**Exercise instructions**
Each line of the material below must be transcribed exactly.

**Given data**

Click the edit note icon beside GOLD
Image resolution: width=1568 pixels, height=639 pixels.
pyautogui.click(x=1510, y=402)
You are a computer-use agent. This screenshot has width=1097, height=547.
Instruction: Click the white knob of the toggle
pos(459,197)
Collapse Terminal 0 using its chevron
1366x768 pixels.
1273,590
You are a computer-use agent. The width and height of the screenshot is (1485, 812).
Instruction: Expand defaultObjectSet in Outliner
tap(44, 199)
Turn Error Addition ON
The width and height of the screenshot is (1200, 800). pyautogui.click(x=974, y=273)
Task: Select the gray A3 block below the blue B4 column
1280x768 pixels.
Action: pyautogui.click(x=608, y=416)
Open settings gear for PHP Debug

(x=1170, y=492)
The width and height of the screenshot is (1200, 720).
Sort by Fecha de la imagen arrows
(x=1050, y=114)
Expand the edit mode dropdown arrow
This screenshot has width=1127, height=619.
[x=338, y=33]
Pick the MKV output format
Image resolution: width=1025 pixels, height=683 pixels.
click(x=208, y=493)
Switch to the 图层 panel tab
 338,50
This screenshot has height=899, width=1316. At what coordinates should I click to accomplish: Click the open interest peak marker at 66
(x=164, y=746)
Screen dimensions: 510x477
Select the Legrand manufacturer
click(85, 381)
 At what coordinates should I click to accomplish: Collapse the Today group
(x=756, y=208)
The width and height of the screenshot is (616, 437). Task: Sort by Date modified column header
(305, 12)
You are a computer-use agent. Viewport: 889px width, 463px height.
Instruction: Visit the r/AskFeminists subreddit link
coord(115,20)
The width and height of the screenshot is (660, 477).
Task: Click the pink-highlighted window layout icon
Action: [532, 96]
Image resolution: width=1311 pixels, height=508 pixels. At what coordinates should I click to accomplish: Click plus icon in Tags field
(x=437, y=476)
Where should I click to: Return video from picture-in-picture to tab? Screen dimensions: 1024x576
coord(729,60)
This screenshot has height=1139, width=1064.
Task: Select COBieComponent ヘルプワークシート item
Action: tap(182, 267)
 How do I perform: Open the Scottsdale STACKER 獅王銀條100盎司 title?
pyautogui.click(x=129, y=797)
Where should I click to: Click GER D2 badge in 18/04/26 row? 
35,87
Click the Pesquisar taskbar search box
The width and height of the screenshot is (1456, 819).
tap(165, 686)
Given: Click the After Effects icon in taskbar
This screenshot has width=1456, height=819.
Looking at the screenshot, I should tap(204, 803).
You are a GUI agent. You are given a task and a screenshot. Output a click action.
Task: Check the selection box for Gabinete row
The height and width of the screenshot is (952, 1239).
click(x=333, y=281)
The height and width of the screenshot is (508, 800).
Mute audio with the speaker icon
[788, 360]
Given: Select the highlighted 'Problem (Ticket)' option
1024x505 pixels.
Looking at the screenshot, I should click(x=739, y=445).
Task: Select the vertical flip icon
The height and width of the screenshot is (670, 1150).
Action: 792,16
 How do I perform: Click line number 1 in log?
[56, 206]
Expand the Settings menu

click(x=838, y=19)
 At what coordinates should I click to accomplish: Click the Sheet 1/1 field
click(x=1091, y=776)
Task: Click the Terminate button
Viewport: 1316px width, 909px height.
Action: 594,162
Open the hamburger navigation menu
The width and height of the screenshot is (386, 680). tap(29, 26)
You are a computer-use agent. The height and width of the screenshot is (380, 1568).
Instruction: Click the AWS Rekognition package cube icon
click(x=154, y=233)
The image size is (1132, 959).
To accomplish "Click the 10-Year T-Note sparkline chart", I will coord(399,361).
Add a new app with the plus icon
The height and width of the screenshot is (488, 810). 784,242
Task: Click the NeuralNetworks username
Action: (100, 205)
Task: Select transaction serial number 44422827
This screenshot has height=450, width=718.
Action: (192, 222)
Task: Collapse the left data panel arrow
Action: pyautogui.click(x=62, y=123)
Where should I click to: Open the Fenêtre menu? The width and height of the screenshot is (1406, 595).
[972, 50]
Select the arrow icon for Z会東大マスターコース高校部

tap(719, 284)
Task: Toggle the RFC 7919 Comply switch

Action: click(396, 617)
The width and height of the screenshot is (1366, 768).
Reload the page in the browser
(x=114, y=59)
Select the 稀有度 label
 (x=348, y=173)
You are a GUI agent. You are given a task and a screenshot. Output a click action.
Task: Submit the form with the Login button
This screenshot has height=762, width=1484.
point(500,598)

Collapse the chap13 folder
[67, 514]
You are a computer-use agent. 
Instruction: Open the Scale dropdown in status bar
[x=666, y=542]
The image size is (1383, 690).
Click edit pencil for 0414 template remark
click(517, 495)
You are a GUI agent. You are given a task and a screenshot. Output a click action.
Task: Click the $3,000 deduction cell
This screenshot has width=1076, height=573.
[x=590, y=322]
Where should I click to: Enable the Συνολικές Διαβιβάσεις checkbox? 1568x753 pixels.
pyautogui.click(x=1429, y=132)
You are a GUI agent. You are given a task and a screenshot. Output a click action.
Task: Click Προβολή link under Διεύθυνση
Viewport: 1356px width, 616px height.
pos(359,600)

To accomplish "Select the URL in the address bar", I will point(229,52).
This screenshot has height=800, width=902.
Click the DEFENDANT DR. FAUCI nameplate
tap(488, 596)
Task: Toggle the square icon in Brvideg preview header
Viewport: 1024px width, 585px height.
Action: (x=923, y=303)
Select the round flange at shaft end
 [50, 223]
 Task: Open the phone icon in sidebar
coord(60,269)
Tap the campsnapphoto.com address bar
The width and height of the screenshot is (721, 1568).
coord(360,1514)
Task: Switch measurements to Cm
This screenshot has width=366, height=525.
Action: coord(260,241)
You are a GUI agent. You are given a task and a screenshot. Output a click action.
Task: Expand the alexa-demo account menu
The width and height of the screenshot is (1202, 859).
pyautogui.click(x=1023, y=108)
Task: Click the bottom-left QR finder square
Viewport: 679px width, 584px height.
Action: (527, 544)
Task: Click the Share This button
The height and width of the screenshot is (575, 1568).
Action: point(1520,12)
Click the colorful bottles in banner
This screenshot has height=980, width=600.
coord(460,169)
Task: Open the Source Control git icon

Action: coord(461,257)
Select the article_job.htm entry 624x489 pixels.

**Response area**
Click the edit note icon beside GOLD
Image resolution: width=1568 pixels, height=639 pixels.
pyautogui.click(x=1510, y=402)
You are a computer-use agent. This screenshot has width=1097, height=547.
Instruction: Click the white knob of the toggle
pos(459,197)
Collapse Terminal 0 using its chevron
1366x768 pixels.
1273,590
You are a computer-use agent. The width and height of the screenshot is (1485, 812).
Instruction: Expand defaultObjectSet in Outliner
tap(44, 199)
Turn Error Addition ON
The width and height of the screenshot is (1200, 800). pyautogui.click(x=974, y=273)
Task: Select the gray A3 block below the blue B4 column
1280x768 pixels.
Action: pyautogui.click(x=608, y=416)
Open settings gear for PHP Debug

(x=1170, y=492)
The width and height of the screenshot is (1200, 720).
Sort by Fecha de la imagen arrows
(x=1050, y=114)
Expand the edit mode dropdown arrow
This screenshot has width=1127, height=619.
[x=338, y=33]
Pick the MKV output format
Image resolution: width=1025 pixels, height=683 pixels.
click(x=208, y=493)
Switch to the 图层 panel tab
 338,50
This screenshot has height=899, width=1316. At what coordinates should I click to accomplish: Click the open interest peak marker at 66
(x=164, y=746)
Screen dimensions: 510x477
Select the Legrand manufacturer
click(85, 381)
 At what coordinates should I click to accomplish: Collapse the Today group
(x=756, y=208)
The width and height of the screenshot is (616, 437). Task: Sort by Date modified column header
(305, 12)
You are a computer-use agent. Viewport: 889px width, 463px height.
Instruction: Visit the r/AskFeminists subreddit link
coord(115,20)
The width and height of the screenshot is (660, 477).
Task: Click the pink-highlighted window layout icon
Action: [532, 96]
Image resolution: width=1311 pixels, height=508 pixels. At what coordinates should I click to accomplish: Click plus icon in Tags field
(x=437, y=476)
Where should I click to: Return video from picture-in-picture to tab? Screen dimensions: 1024x576
coord(729,60)
This screenshot has height=1139, width=1064.
Task: Select COBieComponent ヘルプワークシート item
Action: tap(182, 267)
 How do I perform: Open the Scottsdale STACKER 獅王銀條100盎司 title?
pyautogui.click(x=129, y=797)
Where should I click to: Click GER D2 badge in 18/04/26 row? 
35,87
Click the Pesquisar taskbar search box
The width and height of the screenshot is (1456, 819).
tap(165, 686)
Given: Click the After Effects icon in taskbar
This screenshot has width=1456, height=819.
Looking at the screenshot, I should tap(204, 803).
You are a GUI agent. You are given a task and a screenshot. Output a click action.
Task: Check the selection box for Gabinete row
The height and width of the screenshot is (952, 1239).
click(x=333, y=281)
The height and width of the screenshot is (508, 800).
Mute audio with the speaker icon
[788, 360]
Given: Select the highlighted 'Problem (Ticket)' option
1024x505 pixels.
Looking at the screenshot, I should click(x=739, y=445).
Task: Select the vertical flip icon
The height and width of the screenshot is (670, 1150).
Action: 792,16
 How do I perform: Click line number 1 in log?
[56, 206]
Expand the Settings menu

click(x=838, y=19)
 At what coordinates should I click to accomplish: Click the Sheet 1/1 field
click(x=1091, y=776)
Task: Click the Terminate button
Viewport: 1316px width, 909px height.
Action: 594,162
Open the hamburger navigation menu
The width and height of the screenshot is (386, 680). tap(29, 26)
You are a computer-use agent. The height and width of the screenshot is (380, 1568).
Instruction: Click the AWS Rekognition package cube icon
click(x=154, y=233)
The image size is (1132, 959).
To accomplish "Click the 10-Year T-Note sparkline chart", I will coord(399,361).
Add a new app with the plus icon
The height and width of the screenshot is (488, 810). 784,242
Task: Click the NeuralNetworks username
Action: (100, 205)
Task: Select transaction serial number 44422827
This screenshot has height=450, width=718.
Action: (192, 222)
Task: Collapse the left data panel arrow
Action: pyautogui.click(x=62, y=123)
Where should I click to: Open the Fenêtre menu? The width and height of the screenshot is (1406, 595).
[972, 50]
Select the arrow icon for Z会東大マスターコース高校部

tap(719, 284)
Task: Toggle the RFC 7919 Comply switch

Action: click(396, 617)
The width and height of the screenshot is (1366, 768).
Reload the page in the browser
(x=114, y=59)
Select the 稀有度 label
 (x=348, y=173)
You are a GUI agent. You are given a task and a screenshot. Output a click action.
Task: Submit the form with the Login button
This screenshot has height=762, width=1484.
point(500,598)

Collapse the chap13 folder
[67, 514]
You are a computer-use agent. 
Instruction: Open the Scale dropdown in status bar
[x=666, y=542]
The image size is (1383, 690).
Click edit pencil for 0414 template remark
click(517, 495)
You are a GUI agent. You are given a task and a screenshot. Output a click action.
Task: Click the $3,000 deduction cell
This screenshot has width=1076, height=573.
[x=590, y=322]
Where should I click to: Enable the Συνολικές Διαβιβάσεις checkbox? 1568x753 pixels.
pyautogui.click(x=1429, y=132)
You are a GUI agent. You are given a task and a screenshot. Output a click action.
Task: Click Προβολή link under Διεύθυνση
Viewport: 1356px width, 616px height.
pos(359,600)

To accomplish "Select the URL in the address bar", I will point(229,52).
This screenshot has height=800, width=902.
Click the DEFENDANT DR. FAUCI nameplate
tap(488, 596)
Task: Toggle the square icon in Brvideg preview header
Viewport: 1024px width, 585px height.
Action: (x=923, y=303)
Select the round flange at shaft end
 [50, 223]
 Task: Open the phone icon in sidebar
coord(60,269)
Tap the campsnapphoto.com address bar
The width and height of the screenshot is (721, 1568).
coord(360,1514)
Task: Switch measurements to Cm
This screenshot has width=366, height=525.
Action: coord(260,241)
You are a GUI agent. You are given a task and a screenshot. Output a click action.
Task: Expand the alexa-demo account menu
The width and height of the screenshot is (1202, 859).
pyautogui.click(x=1023, y=108)
Task: Click the bottom-left QR finder square
Viewport: 679px width, 584px height.
Action: (527, 544)
Task: Click the Share This button
The height and width of the screenshot is (575, 1568).
Action: point(1520,12)
Click the colorful bottles in banner
This screenshot has height=980, width=600.
coord(460,169)
Task: Open the Source Control git icon

Action: coord(461,257)
Select the article_job.htm entry 624x489 pixels.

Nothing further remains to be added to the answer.